In the real world, a Presidential visit is so disruptive and requires so much preparation and surrounding activity when it occurs that no President would ever go where he or she isn’t assured to be warmly welcomes. Why go to your home unexpectedly or on a forced basis only to have you set up an embarrassing demonstration? It’s all political theater on their parts because it has to be in the modern world.

I think you contra-answered your own question. I could see a President going somewhere essentially hostile and contrary to ‘good will’ if it made a particular statement. It would be strong political theater.

FWIW, I was thinking of the visits the President does after a disaster, or a staged impromptu stop while touring an area. Something very short-fused between preparatory sweep and actual visit.

Well the POTUS is also the Commander in Chief of the military so you could cite the Third Amendment to the United States Constitution to keep him or her out. It would be quite a stretch, but then so are some of the First Amendment arguments about freedom of speech.

How does any of that involve him coming into your home? You just simply say “No”, there’s nothing he could or would do.

The POTUS’ role as C-in-C does not make him a member of the military. Civilian control of the armed forces is one of the hallmarks of our democracy (and almost every liberal democracy, for that matter.) So it’s more than just a stretch.

Even just having the president in your region can be disruptive.

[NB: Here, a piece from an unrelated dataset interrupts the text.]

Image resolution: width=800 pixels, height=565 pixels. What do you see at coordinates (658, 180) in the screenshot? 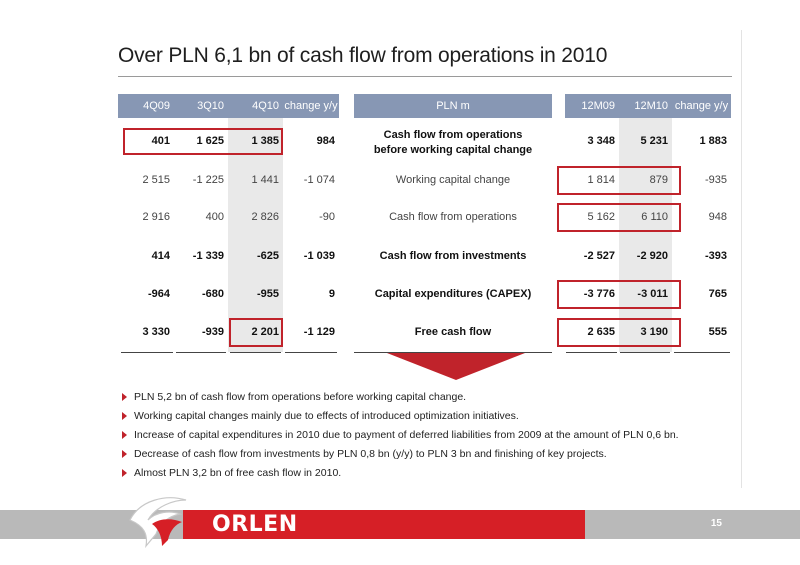
I see `cell-12m10: 879` at bounding box center [658, 180].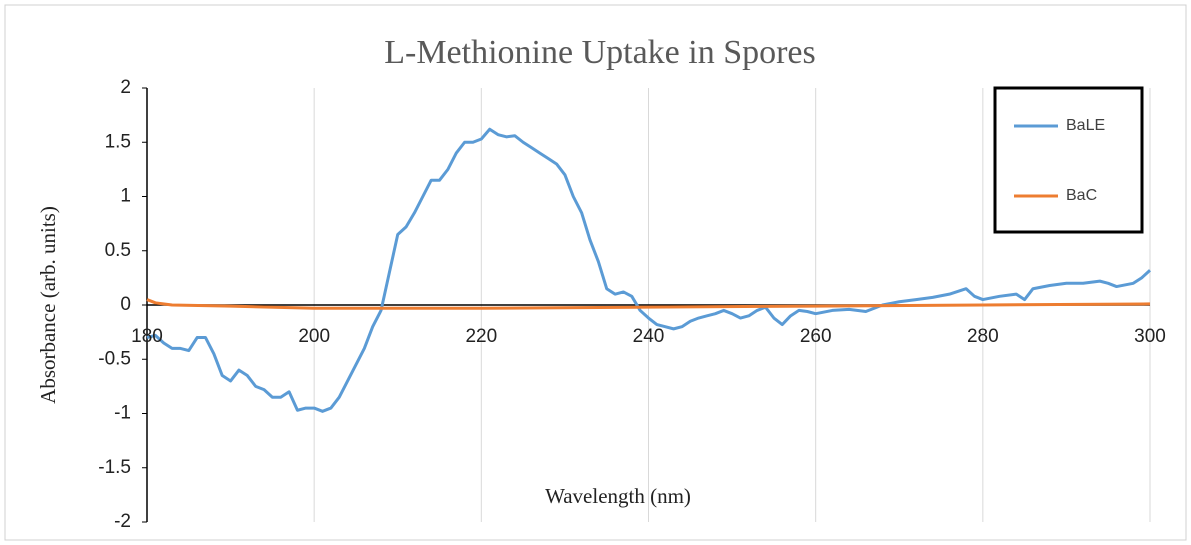  What do you see at coordinates (118, 142) in the screenshot?
I see `y-tick-label: 1.5` at bounding box center [118, 142].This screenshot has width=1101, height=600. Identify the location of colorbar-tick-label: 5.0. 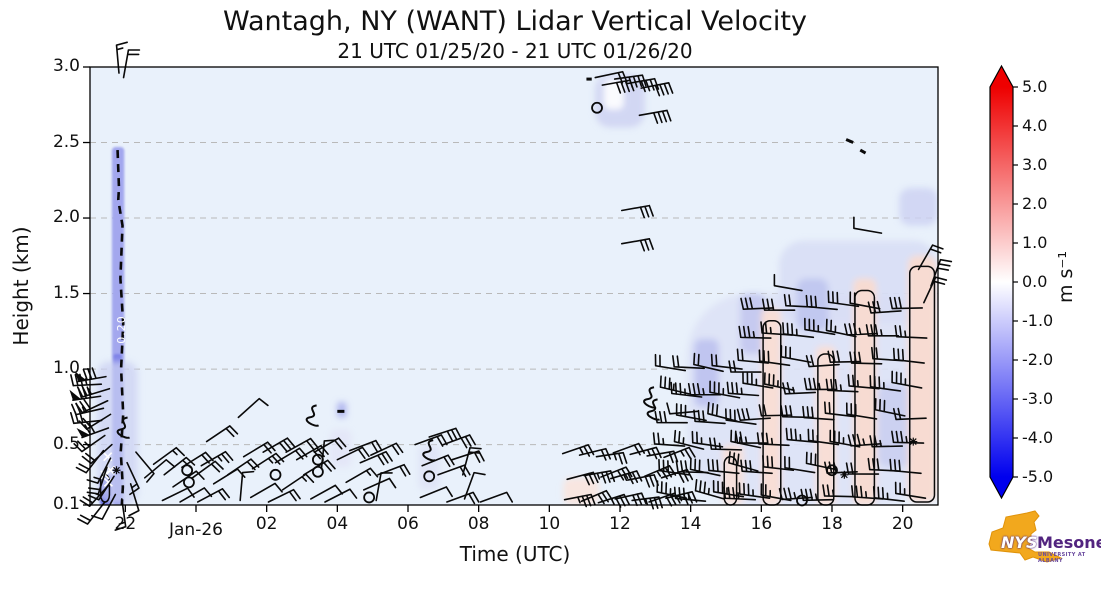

The last time Obama came to Detroit, they closed a major freeway to the public while he was travelling on it, basically creating a rolling demilitarized zone around the presidential limo. And when he was finished with whatever political gladhanding brought him here, they did it again so he could go back to the airport.

Well, if it’s a visit during a campaign, I’m pretty sure if you had a poster prominently displayed or a campaign button on your lapel for the other party’s candidate, the advance man would tell the SS, “never mind, we’ll try somewhere else.”

The President could go an unfriendly area, or as VunderBob later remarked, might go to a disaster zone. But the CinC is not going into your hostile home for any reason. The Secret Service wouldn’t allow it even if a nutso President liked the theater.

I’m sure he listens carefully to their advice, but I’m skeptical that the President needs the permission of the Secret Service.

Closing a private business for a day? How does that work?

Public spaces can be closed off, (like the obvious example of closing the highway while the presidential limousine drives there).
But can the President (well, Secert Service) order a private factory to stop production for a day?
Can you sue the Secret Service for financial damages?

The plant agrees to do so because it’s cool to have the POTUS visit.